─── EXCERPTED RECORDS ───
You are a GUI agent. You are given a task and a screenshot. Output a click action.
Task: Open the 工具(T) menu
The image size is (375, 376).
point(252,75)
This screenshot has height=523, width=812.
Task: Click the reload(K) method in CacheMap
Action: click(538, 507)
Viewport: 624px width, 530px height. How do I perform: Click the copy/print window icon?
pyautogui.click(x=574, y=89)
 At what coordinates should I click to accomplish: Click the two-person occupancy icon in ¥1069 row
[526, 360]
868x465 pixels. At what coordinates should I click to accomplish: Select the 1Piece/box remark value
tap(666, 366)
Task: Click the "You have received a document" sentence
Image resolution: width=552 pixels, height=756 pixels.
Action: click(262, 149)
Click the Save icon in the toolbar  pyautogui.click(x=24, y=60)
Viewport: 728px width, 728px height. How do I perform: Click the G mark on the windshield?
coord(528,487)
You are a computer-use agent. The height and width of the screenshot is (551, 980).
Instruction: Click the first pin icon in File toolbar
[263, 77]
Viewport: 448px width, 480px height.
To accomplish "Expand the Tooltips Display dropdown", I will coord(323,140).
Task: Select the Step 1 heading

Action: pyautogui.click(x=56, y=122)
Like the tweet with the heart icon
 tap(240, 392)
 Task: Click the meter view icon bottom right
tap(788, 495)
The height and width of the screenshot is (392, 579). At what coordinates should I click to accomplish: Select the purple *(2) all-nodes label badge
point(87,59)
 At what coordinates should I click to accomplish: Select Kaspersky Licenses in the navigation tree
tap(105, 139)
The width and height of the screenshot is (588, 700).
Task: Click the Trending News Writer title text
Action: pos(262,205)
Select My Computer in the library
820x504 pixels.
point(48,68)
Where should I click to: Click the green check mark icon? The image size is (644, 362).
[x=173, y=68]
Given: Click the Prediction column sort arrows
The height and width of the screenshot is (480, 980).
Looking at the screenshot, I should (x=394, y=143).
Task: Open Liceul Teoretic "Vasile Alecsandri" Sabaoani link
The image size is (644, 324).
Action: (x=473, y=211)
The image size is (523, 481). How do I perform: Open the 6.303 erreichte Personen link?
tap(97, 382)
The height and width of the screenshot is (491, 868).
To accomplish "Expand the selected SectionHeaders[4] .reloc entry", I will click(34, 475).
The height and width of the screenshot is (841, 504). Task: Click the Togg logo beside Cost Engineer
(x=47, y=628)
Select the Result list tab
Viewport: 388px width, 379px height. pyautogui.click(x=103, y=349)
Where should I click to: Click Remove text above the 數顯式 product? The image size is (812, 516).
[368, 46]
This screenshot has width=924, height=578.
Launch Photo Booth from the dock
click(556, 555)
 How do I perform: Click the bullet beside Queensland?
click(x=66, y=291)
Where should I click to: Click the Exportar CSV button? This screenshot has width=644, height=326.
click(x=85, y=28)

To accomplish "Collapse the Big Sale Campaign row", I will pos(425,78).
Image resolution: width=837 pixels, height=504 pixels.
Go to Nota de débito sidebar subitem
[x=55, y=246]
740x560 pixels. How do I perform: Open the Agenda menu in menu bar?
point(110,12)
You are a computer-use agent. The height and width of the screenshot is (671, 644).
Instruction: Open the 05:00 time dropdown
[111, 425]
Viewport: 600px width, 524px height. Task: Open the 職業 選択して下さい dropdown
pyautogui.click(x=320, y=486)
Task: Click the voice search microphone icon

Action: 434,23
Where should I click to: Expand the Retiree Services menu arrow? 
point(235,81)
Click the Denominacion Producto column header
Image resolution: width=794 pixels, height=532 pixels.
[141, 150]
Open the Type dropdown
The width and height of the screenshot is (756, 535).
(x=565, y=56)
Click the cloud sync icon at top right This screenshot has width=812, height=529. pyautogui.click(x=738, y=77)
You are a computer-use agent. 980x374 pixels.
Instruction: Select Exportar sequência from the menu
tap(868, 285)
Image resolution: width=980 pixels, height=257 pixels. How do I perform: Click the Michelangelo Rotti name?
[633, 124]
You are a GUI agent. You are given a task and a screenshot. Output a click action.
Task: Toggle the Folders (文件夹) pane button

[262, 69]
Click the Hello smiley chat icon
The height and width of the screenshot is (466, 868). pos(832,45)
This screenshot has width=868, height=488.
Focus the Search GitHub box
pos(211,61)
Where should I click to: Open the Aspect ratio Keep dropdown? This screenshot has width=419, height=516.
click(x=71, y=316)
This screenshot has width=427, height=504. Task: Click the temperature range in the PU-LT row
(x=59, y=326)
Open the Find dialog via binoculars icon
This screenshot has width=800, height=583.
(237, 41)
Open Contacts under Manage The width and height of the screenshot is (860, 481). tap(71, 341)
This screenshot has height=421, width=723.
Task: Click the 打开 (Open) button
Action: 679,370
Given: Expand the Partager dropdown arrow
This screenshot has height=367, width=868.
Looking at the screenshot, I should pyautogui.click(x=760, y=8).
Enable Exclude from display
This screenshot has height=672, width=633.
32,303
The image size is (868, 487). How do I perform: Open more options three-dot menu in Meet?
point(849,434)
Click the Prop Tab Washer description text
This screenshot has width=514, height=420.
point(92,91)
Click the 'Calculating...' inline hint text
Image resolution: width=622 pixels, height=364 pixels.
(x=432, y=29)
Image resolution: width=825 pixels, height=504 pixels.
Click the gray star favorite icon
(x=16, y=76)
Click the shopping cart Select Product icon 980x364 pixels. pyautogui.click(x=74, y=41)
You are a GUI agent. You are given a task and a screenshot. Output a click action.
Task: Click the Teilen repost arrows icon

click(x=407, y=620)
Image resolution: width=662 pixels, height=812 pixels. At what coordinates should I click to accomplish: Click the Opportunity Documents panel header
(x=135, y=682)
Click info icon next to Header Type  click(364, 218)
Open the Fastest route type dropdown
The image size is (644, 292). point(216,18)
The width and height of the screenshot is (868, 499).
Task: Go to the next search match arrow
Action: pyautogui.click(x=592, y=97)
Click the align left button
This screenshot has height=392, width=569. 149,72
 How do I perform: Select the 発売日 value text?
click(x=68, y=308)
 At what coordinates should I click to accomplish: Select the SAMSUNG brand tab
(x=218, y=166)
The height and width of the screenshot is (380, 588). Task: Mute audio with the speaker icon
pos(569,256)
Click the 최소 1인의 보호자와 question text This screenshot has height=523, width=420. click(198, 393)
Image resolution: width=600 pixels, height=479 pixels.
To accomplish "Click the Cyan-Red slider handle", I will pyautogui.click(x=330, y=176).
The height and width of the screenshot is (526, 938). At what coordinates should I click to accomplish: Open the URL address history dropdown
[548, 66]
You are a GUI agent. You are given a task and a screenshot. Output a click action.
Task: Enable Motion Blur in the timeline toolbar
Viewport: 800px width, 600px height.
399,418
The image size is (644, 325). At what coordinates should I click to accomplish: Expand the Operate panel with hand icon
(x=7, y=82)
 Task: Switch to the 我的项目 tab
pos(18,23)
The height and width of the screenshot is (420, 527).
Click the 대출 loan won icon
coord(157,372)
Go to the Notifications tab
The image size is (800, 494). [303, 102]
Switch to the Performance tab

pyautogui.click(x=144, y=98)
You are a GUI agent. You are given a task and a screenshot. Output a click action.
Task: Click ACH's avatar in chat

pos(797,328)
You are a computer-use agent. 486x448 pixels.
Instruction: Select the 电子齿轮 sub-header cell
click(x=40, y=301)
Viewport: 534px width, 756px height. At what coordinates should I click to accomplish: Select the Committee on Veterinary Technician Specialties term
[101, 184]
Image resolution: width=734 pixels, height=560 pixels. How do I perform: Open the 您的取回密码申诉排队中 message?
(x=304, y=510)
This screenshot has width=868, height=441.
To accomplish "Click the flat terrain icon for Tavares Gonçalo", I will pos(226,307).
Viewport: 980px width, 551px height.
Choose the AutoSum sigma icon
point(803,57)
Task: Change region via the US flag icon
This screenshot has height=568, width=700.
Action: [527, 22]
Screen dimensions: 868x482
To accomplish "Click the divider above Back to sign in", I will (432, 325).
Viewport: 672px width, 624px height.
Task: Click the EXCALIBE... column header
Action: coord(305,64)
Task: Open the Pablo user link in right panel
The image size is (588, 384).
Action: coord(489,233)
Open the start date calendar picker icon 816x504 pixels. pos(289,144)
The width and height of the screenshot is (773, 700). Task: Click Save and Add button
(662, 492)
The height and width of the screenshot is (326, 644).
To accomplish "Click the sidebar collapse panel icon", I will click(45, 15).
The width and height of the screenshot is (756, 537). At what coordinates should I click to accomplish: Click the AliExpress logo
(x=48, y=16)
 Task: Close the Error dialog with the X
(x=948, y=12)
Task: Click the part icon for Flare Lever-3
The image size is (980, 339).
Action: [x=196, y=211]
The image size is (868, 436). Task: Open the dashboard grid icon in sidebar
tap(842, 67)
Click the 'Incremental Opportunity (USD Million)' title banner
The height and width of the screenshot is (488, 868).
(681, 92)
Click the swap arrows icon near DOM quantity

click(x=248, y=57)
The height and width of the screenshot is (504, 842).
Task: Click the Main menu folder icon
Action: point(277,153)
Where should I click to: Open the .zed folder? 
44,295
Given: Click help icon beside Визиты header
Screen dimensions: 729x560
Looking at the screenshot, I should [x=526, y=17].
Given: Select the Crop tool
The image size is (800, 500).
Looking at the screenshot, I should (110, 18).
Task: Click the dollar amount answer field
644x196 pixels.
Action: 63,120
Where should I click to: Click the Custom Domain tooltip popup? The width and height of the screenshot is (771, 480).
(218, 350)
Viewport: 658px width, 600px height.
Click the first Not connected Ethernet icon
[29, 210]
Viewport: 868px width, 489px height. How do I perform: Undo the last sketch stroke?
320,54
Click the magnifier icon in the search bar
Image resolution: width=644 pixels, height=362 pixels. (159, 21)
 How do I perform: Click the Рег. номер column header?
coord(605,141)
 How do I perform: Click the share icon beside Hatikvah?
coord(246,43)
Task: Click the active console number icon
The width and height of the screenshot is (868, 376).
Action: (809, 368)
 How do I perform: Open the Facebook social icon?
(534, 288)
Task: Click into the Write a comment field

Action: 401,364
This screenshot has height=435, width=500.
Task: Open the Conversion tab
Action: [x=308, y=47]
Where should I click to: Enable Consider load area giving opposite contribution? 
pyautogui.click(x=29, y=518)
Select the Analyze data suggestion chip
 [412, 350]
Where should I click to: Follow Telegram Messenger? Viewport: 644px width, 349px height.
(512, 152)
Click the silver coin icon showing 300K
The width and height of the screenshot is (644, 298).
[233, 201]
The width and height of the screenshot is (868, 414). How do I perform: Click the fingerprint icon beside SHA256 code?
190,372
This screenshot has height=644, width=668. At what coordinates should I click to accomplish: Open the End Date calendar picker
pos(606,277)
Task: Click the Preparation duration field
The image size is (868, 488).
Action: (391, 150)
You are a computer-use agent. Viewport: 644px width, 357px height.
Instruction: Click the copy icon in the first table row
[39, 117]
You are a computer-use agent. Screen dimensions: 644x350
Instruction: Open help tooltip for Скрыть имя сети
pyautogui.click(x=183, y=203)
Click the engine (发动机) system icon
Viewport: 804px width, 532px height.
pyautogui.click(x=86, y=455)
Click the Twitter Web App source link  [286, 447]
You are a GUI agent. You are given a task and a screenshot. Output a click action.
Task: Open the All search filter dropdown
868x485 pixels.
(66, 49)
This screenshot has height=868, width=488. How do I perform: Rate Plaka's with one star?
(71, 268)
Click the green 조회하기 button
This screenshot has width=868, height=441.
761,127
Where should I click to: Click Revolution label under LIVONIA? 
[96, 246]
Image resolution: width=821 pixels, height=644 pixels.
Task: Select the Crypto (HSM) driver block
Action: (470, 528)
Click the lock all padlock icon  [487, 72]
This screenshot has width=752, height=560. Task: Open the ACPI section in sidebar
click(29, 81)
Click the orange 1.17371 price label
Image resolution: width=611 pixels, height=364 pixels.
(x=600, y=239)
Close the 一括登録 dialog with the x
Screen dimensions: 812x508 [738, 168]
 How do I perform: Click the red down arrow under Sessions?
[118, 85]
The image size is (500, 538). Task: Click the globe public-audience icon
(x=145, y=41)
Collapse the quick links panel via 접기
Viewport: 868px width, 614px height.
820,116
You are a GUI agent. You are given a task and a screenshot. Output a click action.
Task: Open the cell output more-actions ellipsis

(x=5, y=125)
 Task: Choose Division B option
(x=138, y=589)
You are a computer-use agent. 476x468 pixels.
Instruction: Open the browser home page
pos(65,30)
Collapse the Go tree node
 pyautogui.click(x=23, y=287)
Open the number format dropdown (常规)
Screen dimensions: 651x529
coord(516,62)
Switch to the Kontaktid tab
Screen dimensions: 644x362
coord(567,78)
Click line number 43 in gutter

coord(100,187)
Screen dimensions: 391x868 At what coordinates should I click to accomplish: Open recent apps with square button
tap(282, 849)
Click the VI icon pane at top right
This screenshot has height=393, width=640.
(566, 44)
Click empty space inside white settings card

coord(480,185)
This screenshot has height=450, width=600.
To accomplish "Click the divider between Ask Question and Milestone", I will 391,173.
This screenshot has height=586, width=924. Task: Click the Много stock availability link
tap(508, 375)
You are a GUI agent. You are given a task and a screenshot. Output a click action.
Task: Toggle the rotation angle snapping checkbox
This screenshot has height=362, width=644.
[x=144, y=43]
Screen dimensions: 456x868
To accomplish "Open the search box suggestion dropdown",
───
PROBLEM STATEMENT:
Your task is to write out, exactly, the line that holds "Screen dimensions: 456x868" and every line after it until the records end.

REPLY TO THE EXERCISE:
Screen dimensions: 456x868
To accomplish "Open the search box suggestion dropdown",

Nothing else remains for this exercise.